John Villinski won the "Association of Environmental Engineering and Science Professors Award for Best Student Presentation" of the Environmental Chemistry Division of the American Chemical Society Symposium "Chemical Speciation and Reactivity in Water Chemistry and Water Technology: A Symposium in Honor of James J. Morgan" at the 220th American Chemical Society National Meeting. The abstract for his presentation follows.
REDUCTIVE DISSOLUTION OF MnO2 BY Fe(II): EFFECTS OF CHEMICAL GRADIENTS AND INTERMEDIATE PHASE STRUCTURAL INFORMATION.

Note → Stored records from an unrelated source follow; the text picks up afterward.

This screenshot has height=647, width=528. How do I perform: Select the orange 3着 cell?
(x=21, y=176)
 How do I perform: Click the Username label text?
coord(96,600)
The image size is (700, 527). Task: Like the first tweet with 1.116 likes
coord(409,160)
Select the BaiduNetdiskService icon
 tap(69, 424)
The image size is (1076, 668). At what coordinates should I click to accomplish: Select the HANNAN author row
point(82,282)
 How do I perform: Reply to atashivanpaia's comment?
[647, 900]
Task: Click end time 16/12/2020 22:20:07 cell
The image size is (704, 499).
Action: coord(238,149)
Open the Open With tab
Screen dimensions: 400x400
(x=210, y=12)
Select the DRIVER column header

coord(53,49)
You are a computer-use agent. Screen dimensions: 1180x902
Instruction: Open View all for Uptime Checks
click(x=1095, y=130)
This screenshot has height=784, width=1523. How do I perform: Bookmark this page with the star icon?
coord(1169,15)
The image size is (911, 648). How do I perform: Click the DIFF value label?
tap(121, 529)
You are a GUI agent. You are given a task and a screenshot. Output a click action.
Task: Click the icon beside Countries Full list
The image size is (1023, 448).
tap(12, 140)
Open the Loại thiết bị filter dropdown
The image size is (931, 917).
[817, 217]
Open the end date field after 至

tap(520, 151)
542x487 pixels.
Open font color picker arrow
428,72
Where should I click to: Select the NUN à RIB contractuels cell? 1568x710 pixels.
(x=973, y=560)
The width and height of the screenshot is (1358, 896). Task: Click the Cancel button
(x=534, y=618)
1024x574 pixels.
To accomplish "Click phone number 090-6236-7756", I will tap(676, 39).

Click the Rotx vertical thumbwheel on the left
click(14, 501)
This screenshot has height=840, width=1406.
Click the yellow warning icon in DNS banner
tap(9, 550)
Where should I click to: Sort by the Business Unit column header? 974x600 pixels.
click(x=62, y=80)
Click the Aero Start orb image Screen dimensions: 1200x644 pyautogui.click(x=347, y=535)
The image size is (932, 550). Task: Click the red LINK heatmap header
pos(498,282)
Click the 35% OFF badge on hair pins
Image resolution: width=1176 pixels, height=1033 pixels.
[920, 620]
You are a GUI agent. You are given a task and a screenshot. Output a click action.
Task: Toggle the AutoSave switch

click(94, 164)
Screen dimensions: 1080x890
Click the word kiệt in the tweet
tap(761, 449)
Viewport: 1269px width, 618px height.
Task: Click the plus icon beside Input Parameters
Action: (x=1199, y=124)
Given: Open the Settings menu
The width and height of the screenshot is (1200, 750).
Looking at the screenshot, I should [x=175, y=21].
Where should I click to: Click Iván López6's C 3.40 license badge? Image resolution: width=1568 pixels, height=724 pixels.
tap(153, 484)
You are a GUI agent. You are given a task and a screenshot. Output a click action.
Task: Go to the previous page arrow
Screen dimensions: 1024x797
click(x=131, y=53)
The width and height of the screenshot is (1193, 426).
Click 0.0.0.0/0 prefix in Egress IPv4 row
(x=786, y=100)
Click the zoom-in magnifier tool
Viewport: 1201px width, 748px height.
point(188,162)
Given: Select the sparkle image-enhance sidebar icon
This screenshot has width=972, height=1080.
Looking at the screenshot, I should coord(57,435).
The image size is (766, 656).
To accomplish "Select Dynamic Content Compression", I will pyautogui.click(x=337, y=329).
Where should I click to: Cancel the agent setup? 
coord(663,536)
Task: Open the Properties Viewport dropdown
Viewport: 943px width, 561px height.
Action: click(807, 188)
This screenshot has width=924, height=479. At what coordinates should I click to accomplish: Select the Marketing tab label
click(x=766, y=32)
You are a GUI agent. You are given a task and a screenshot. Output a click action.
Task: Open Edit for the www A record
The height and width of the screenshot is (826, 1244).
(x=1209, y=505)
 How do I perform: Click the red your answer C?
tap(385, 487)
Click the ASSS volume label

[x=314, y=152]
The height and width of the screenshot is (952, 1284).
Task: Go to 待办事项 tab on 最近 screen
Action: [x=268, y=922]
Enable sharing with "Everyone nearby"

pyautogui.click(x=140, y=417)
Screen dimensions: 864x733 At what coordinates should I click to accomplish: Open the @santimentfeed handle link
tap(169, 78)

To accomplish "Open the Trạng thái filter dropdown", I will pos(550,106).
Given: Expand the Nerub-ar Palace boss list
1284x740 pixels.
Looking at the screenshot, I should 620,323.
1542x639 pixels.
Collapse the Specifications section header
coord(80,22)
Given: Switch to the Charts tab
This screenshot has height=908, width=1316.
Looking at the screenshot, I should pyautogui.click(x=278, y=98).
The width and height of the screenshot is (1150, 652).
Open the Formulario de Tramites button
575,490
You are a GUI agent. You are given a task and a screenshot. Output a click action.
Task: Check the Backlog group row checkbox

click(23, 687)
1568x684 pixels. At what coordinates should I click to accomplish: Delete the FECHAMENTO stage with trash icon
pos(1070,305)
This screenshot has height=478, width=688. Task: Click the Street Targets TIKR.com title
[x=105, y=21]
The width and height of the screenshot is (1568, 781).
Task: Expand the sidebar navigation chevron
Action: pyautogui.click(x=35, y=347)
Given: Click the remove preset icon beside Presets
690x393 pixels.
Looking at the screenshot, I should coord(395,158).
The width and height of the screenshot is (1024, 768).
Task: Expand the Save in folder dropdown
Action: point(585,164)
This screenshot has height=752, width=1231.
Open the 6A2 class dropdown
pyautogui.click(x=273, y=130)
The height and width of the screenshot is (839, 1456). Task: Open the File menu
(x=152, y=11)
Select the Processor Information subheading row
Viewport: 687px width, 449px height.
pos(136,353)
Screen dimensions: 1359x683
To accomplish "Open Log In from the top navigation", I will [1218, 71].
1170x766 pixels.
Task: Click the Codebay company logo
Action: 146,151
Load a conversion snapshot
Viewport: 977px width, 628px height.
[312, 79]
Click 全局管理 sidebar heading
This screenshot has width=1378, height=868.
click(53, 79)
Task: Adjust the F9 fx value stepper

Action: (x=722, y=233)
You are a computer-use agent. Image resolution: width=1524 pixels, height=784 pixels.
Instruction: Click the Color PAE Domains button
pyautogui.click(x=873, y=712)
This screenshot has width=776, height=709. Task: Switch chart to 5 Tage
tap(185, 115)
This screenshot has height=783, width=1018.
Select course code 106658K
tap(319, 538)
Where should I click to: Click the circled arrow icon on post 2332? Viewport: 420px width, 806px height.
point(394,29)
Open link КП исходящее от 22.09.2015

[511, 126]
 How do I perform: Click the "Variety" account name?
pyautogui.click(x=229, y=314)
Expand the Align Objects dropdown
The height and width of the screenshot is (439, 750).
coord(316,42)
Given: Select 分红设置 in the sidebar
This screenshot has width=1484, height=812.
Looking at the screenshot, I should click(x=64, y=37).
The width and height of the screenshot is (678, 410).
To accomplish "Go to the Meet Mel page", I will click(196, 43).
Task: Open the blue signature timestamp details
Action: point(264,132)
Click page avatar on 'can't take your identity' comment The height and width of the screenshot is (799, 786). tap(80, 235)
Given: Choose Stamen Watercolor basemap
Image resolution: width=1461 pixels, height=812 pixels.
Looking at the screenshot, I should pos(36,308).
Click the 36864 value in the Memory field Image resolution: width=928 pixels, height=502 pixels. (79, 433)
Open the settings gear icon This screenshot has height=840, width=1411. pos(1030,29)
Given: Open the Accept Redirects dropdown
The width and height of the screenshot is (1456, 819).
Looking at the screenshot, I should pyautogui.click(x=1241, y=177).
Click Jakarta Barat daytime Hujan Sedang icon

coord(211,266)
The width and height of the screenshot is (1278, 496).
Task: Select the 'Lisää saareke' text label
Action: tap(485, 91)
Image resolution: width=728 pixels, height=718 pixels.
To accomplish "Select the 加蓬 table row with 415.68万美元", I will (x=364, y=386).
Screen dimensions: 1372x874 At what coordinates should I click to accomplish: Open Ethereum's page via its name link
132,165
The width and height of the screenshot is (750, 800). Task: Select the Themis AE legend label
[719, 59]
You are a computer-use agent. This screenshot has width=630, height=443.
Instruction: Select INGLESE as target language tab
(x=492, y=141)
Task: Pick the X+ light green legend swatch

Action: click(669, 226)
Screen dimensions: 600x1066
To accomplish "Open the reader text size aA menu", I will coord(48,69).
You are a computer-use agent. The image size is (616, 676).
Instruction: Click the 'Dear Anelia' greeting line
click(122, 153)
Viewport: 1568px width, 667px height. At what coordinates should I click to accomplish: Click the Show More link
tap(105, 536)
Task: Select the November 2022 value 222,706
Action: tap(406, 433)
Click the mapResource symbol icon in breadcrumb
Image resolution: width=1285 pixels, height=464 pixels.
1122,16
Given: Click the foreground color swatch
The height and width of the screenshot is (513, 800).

John E. Villinski1, Peggy A. O'Day2, John R. Bargar3 and Martha H. Conklin1 1Department of Hydrology and Water Resources, The University of Arizona, Tucson, AZ 85721-0011, 2Geology Department, Arizona State University, Tempe, AZ, 85287 3Stanford Synchrotron Radiation Laboratory, PO Box 4349, MS 69, Stanford, CA 94309
An in situ, real-time, synchrotron X-ray absorption spectroscopy study of the reductive dissolution of MnO2 be Fe(II) at pH 3 was performed in a novel flow-through reaction cell at SSRL. While the path length was only 7 mm, different results were obtained from collecting spectra at the inlet (upgradient) and downgradient portions of the bed. Analysis of XAS spectra indicated that Mn(IV) reduction occurred without a detectable presence of a reaction intermediate phase upgradient. Both XANES and pre-edge spectra indicated an intermediate phase containing tetrahedrally-coordinated Mn, and most likely Fe(III), was present downgradient. This is consistent with the observed advection and precipitation of Fe(III). The absorbance of the intermediate phase reached a constant value after 30 minutes of a 2 hour experiment, and thus the intermediate phase appears to exert control over the release of Mn(II) to solution. By probing different regions of a mineral-solution reaction path spectroscopically, a more complete picture of the reactions controlling the reductive dissolution is obtained.